18
Sun, Nov

UN ENVOY SAYS PEACE IN AFGHANISTAN MUST BE EXPLORED WITH ‘UTMOST URGENCY’

Afghanistan
Typography

It is imperative that avenues for peace be explored with the utmost urgency and seriousness, as conflict diverts resources that would be better spent on developing Afghanistan and helping its people, said Tadamichi Yamamoto, the UN Secretary-General’s Special Representative for Afghanistan, in a briefing to the Security Council today.

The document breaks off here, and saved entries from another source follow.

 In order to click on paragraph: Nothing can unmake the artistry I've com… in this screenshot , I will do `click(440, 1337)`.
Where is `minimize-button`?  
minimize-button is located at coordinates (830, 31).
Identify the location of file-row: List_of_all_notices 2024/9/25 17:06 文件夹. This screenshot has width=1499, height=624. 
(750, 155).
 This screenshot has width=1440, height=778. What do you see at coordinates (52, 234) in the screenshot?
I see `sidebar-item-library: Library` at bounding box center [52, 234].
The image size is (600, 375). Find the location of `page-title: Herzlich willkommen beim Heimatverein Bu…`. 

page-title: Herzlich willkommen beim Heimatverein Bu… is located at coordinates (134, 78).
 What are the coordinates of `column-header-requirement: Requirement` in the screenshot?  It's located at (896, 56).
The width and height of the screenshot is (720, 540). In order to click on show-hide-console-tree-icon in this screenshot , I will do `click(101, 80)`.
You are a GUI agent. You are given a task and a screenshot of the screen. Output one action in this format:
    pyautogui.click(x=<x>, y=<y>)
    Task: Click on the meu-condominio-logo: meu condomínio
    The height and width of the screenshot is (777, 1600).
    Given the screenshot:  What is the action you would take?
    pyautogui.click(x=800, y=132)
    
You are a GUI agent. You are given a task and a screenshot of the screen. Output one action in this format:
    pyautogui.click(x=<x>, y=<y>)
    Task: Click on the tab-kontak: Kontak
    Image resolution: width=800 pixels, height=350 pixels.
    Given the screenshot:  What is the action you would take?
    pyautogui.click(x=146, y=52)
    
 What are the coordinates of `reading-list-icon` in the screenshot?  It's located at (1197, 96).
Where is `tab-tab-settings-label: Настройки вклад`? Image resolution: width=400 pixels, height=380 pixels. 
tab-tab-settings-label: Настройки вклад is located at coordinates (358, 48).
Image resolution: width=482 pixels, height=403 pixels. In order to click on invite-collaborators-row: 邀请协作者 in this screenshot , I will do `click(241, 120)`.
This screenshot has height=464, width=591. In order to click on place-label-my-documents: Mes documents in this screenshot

“As I look at the situation in Afghanistan today, I see opportunity and hope, but also formidable challenges,” said Mr. Yamamoto, who is also head of the UN Assistance Mission in Afghanistan (UNAMA).
The UN envoy spoke about the upcoming Brussels Conference as providing the time and space for the Afghan Government to move toward stability and self-reliance. “The Government should seize this opportunity,” he said, noting that a way must be found to ensure stability in the Government for the long term.
But Mr. Yamamoto cautioned that as one of the world’s most aid-dependent countries, it will be difficult for Afghanistan to achieve self-reliance as long as there is conflict. “Peace is therefore a requirement,” he stressed.
UNAMA’s chief outlined the many positive developments underway in the country, such as the advancement of the Government’s reform agenda and efforts to tackle corruption.
He pointed to the Warsaw Summit as an indication of strong support from the international community, and described the upcoming Brussels Conference as an opportunity for the Government to secure continued development assistance,  at or near existing levels, through 2020.
“Success in Brussels would mark another important step for Afghanistan towards self-reliance,” he said.
Speaking about Afghanistan’s security situation, the UN envoy characterized 2016 as another difficult year for the country, with intensive fighting continuing around the country, with a severe impact on civilians.
“I must report that, yet again, year on year civilian casualty figures are trending upwards,” he said. “Nowhere is this trend more apparent than for children, among whom there has been an 18 per cent increase in casualties, with 388 children killed in six months.”
Mr. Yamamoto went on to describe the numbers of people newly displaced by conflict, including a massive increase in the number of Afghan families returning from Pakistan. “If current trends continue,” he said, “Afghanistan will have to meet the needs of at least one million people on the move,” placing an overwhelming strain on already overstretched health and other social services.
“Unless measures are taken soon, many thousands of families face the prospect of winter with inadequate shelter or support,” he said.
On the National Unity Government, the UN envoy described the tension between the two leaders, and said a way forward must be found through realistic and flexible compromise. “The leaders must show to the people of Afghanistan and to the international community that they are able to govern effectively,” he said.
The international community, he said, is deeply committed to supporting the National Unity Government, and would be reassured by continued stability and its effectiveness.
In closing, the UN envoy once again said that peace is a necessity. “Without peace, Afghans will continue to suffer and economic growth and prosperity will not materialize,” he stressed, urging both sides to come together to find a lasting peace for Afghanistan.